- **WHAT YOU WILL DO**: Render every line of the material below as a numbered list, leaving out any blank lines.

(Rows showing where targets appear)

▽

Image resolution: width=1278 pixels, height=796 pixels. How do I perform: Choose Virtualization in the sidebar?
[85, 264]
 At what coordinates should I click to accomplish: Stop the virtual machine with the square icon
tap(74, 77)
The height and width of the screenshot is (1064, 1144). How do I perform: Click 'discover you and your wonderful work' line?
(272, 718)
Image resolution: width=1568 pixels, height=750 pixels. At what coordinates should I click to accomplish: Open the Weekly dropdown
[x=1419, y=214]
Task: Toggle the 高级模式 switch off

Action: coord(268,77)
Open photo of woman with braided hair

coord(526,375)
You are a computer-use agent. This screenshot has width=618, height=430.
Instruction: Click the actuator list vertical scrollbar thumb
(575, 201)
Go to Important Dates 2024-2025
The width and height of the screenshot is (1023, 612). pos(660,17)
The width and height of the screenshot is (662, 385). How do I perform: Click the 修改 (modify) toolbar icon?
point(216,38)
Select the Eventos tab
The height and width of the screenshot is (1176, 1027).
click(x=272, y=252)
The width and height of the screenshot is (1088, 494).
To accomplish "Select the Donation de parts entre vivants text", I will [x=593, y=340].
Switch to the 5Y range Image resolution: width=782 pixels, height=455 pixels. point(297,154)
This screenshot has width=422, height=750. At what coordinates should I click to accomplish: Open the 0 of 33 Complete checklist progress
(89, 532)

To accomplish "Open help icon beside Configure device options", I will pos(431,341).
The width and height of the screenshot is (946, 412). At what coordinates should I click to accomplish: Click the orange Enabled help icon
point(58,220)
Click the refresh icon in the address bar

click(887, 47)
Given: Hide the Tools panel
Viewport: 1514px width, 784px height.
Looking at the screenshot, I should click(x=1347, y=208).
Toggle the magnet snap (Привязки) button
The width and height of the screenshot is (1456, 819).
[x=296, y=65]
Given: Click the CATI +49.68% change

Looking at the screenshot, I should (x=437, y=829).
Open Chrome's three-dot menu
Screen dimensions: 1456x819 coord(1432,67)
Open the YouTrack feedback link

△

- **ANSWER**:
1. Image resolution: width=1278 pixels, height=796 pixels. How do I perform: Choose Virtualization in the sidebar?
2. [85, 264]
3.  At what coordinates should I click to accomplish: Stop the virtual machine with the square icon
4. tap(74, 77)
5. The height and width of the screenshot is (1064, 1144). How do I perform: Click 'discover you and your wonderful work' line?
6. (272, 718)
7. Image resolution: width=1568 pixels, height=750 pixels. At what coordinates should I click to accomplish: Open the Weekly dropdown
8. [x=1419, y=214]
9. Task: Toggle the 高级模式 switch off
10. Action: coord(268,77)
11. Open photo of woman with braided hair
12. coord(526,375)
13. You are a computer-use agent. This screenshot has width=618, height=430.
14. Instruction: Click the actuator list vertical scrollbar thumb
15. (575, 201)
16. Go to Important Dates 2024-2025
17. The width and height of the screenshot is (1023, 612). pos(660,17)
18. The width and height of the screenshot is (662, 385). How do I perform: Click the 修改 (modify) toolbar icon?
19. point(216,38)
20. Select the Eventos tab
21. The height and width of the screenshot is (1176, 1027).
22. click(x=272, y=252)
23. The width and height of the screenshot is (1088, 494).
24. To accomplish "Select the Donation de parts entre vivants text", I will [x=593, y=340].
25. Switch to the 5Y range Image resolution: width=782 pixels, height=455 pixels. point(297,154)
26. This screenshot has width=422, height=750. At what coordinates should I click to accomplish: Open the 0 of 33 Complete checklist progress
27. (89, 532)
28. To accomplish "Open help icon beside Configure device options", I will pos(431,341).
29. The width and height of the screenshot is (946, 412). At what coordinates should I click to accomplish: Click the orange Enabled help icon
30. point(58,220)
31. Click the refresh icon in the address bar
32. click(887, 47)
33. Given: Hide the Tools panel
34. Viewport: 1514px width, 784px height.
35. Looking at the screenshot, I should click(x=1347, y=208).
36. Toggle the magnet snap (Привязки) button
37. The width and height of the screenshot is (1456, 819).
38. [x=296, y=65]
39. Given: Click the CATI +49.68% change
40. Looking at the screenshot, I should (x=437, y=829).
41. Open Chrome's three-dot menu
42. Screen dimensions: 1456x819 coord(1432,67)
43. Open the YouTrack feedback link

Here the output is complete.